Simulated Author's Rebuttal

2 responses · 0 unresolved

We thank the referee for the constructive comments on benchmark construction and experimental reporting. We agree that both areas require expansion and will revise the manuscript accordingly to strengthen the presentation.

read point-by-point responses
  1. Referee: [§3] §3 (Benchmark Construction): The question-modification process is sketched at high level only; specific criteria for selecting 'essential premises,' the exact excision rules, and controls for linguistic plausibility are not detailed, making it impossible to verify that the resulting items constitute a valid test of missing-information detection rather than an artifact of surface changes.

    Authors: We agree that the description in §3 is high-level and will expand it in the revision. Specifically, we will detail the criteria for essential premises as those that, when removed, render the question unsolvable or change the answer (e.g., specific interest rates or time periods in financial calculations). Excision rules will be specified as removing the minimal syntactic units containing the premise while preserving overall sentence plausibility through manual and automated checks. Linguistic plausibility controls will include ratings by bilingual finance experts on a 5-point scale for naturalness and coherence, with only items scoring above 4 retained. This will allow readers to verify the validity of the test items. revision: yes

  2. Referee: [§4] §4 (Experiments): No error bars, baseline comparisons (e.g., against simple heuristics or human performance), or statistical significance tests are reported for the claimed 'consistent performance drops,' so the central empirical claim rests on point estimates whose reliability cannot be assessed from the presented evidence.

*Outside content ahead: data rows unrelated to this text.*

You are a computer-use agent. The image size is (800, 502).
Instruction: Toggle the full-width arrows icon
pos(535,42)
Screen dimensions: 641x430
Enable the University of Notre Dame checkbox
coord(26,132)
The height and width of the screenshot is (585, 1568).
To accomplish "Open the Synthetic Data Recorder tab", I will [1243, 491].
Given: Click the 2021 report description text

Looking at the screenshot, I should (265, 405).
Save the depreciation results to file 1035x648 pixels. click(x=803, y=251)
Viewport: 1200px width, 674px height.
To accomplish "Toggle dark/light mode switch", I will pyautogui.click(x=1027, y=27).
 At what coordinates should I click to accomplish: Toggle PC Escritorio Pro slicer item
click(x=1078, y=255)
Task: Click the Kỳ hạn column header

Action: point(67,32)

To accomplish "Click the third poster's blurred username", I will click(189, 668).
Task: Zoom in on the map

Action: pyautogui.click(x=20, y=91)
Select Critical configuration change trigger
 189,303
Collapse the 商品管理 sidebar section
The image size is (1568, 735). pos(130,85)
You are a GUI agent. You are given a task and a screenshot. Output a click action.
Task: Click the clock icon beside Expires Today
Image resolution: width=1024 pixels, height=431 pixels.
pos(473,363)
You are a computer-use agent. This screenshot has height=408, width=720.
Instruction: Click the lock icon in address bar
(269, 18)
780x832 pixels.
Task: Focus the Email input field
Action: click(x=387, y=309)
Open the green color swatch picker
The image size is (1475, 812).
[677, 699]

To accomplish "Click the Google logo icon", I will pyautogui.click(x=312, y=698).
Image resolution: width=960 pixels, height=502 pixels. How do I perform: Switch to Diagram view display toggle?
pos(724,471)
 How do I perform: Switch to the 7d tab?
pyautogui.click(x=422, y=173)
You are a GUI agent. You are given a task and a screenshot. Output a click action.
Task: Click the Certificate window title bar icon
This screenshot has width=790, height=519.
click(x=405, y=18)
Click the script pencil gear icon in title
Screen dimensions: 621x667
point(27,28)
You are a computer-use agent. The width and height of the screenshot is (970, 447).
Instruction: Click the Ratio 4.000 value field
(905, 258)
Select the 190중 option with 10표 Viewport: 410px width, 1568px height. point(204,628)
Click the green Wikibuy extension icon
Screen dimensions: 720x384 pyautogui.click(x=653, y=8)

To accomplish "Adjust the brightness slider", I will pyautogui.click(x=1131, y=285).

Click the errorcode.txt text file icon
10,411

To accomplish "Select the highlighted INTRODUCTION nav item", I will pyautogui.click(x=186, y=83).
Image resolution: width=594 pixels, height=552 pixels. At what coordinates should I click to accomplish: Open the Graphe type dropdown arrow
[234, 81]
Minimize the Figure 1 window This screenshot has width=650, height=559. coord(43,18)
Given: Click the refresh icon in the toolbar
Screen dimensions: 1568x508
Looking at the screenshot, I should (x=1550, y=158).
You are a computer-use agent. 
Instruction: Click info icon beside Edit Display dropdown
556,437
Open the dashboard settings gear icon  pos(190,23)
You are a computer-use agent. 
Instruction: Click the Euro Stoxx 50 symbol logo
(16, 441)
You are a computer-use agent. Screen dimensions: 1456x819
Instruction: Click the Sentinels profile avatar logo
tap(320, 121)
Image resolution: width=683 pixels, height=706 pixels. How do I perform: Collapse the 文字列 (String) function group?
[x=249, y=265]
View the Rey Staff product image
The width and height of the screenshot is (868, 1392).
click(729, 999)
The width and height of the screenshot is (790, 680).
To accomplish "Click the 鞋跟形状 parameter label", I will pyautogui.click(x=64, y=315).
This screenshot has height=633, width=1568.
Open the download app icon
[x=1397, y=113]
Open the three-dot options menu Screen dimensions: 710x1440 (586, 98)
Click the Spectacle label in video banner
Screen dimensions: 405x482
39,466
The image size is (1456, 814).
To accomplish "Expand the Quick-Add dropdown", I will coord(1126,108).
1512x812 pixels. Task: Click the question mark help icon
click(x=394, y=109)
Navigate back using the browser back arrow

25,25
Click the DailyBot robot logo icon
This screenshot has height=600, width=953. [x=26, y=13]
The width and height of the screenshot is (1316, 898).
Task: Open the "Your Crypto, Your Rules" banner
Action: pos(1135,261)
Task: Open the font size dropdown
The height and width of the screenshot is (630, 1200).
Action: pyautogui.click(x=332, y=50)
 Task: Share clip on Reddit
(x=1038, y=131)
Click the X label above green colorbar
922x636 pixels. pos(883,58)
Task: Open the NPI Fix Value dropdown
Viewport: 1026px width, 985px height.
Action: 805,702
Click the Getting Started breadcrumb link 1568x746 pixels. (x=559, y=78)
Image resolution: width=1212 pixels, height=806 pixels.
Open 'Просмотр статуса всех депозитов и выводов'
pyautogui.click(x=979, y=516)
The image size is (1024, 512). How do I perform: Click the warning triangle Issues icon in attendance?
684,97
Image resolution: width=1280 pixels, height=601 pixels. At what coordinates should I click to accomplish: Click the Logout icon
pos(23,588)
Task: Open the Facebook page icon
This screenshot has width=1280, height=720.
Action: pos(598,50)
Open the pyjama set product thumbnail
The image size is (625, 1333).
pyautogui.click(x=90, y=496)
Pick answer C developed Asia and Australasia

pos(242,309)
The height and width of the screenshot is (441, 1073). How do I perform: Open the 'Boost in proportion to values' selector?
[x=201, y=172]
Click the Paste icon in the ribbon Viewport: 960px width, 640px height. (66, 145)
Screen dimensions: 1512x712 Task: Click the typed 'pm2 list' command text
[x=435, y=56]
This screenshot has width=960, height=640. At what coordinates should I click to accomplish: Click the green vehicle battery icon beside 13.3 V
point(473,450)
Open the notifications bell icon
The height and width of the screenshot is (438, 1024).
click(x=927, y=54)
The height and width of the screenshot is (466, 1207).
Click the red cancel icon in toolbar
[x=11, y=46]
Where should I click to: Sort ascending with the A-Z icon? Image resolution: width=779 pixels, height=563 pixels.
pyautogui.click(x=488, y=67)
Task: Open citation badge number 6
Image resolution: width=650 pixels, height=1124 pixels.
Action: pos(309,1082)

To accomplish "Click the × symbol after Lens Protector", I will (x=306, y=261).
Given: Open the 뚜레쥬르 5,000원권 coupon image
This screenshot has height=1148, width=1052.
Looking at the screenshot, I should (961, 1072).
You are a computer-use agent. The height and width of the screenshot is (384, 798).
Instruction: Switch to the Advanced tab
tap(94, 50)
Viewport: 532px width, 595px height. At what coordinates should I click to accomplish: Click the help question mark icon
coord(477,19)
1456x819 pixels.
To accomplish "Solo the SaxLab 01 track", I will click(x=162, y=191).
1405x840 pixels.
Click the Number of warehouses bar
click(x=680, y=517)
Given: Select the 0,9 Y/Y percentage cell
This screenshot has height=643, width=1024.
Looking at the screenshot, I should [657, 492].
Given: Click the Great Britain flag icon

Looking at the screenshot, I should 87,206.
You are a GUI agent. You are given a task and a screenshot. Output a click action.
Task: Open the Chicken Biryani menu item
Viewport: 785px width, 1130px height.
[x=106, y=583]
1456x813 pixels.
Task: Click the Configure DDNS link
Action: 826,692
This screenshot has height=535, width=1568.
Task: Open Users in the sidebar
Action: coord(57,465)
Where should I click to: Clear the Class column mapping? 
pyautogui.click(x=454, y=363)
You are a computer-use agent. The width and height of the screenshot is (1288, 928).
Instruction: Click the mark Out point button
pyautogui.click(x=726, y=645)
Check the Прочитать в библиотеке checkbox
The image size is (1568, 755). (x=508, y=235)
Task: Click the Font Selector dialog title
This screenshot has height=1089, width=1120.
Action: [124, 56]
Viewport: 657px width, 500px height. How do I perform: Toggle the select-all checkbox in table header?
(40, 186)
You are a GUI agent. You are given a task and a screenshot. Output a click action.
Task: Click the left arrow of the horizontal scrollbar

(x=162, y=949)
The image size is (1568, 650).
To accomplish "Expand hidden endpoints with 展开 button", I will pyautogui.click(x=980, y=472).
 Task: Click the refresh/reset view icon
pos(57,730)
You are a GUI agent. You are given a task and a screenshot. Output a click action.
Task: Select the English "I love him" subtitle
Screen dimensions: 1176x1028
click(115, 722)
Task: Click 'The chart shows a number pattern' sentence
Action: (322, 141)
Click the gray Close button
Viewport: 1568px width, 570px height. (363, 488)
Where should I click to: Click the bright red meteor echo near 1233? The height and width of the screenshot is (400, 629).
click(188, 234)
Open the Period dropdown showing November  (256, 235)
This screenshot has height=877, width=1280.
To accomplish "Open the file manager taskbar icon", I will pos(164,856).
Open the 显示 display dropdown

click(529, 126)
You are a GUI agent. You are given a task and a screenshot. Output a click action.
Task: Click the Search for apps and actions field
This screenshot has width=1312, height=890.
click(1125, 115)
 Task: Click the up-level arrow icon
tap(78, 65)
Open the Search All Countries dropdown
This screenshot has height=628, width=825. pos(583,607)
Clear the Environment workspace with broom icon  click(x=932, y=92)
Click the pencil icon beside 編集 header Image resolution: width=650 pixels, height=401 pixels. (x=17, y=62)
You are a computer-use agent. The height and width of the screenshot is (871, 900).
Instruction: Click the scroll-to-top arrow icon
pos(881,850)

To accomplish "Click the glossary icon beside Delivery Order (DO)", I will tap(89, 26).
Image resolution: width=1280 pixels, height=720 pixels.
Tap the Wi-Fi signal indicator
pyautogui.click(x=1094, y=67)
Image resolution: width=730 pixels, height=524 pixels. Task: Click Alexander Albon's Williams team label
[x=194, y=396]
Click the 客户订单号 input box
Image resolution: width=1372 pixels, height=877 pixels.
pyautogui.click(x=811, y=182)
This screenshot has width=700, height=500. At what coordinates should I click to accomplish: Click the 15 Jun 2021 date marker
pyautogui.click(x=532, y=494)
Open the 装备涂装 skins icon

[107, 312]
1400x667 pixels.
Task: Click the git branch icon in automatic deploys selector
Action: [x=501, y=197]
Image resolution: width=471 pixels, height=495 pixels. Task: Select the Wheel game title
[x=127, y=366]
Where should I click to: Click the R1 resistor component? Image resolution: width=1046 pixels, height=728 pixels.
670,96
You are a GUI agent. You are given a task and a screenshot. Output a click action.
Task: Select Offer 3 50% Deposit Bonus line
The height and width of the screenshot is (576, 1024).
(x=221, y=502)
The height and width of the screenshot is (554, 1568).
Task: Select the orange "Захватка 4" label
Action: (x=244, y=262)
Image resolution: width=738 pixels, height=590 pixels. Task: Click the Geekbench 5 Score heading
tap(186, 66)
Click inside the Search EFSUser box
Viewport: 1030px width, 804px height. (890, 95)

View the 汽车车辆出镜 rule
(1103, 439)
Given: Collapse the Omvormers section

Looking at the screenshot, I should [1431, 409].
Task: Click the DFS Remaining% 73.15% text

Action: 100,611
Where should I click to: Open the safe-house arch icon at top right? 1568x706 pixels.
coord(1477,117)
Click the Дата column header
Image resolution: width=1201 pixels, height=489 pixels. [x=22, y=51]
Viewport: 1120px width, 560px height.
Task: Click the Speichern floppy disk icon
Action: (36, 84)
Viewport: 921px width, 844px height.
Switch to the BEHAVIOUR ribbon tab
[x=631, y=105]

    Authors: We accept this criticism and will enhance §4 accordingly. We will report error bars using standard deviation from 5 independent runs with different random seeds for each model. Baseline comparisons will include a 'guess' baseline that always selects the first option, a heuristic based on keyword matching to common financial terms, and human performance from 10 finance experts on 100 sampled questions. Statistical significance will be assessed using paired t-tests between conditions with and without premises, with p-values reported. These changes will provide a more robust evaluation of the performance drops. revision: yes

Circularity Check

0 steps flagged

No circularity: purely empirical benchmark evaluation

full rationale

The paper introduces REALFIN as a benchmark constructed by systematically removing premises from exam-style questions and evaluates LLMs under three direct formulations (answering, missing-info recognition, option rejection). No equations, derivations, fitted parameters, or self-referential predictions exist; performance drops are measured outcomes rather than constructs that reduce to inputs by definition. The work contains no load-bearing self-citations or uniqueness claims that collapse the central result. This is a standard empirical evaluation protocol self-contained against external benchmarks.

Axiom & Free-Parameter Ledger

0 free parameters · 0 axioms · 0 invented entities

No mathematical derivations or fitted parameters appear in the abstract. The contribution rests on the validity of the benchmark construction process and the assumption that exam-style questions represent real financial reasoning scenarios.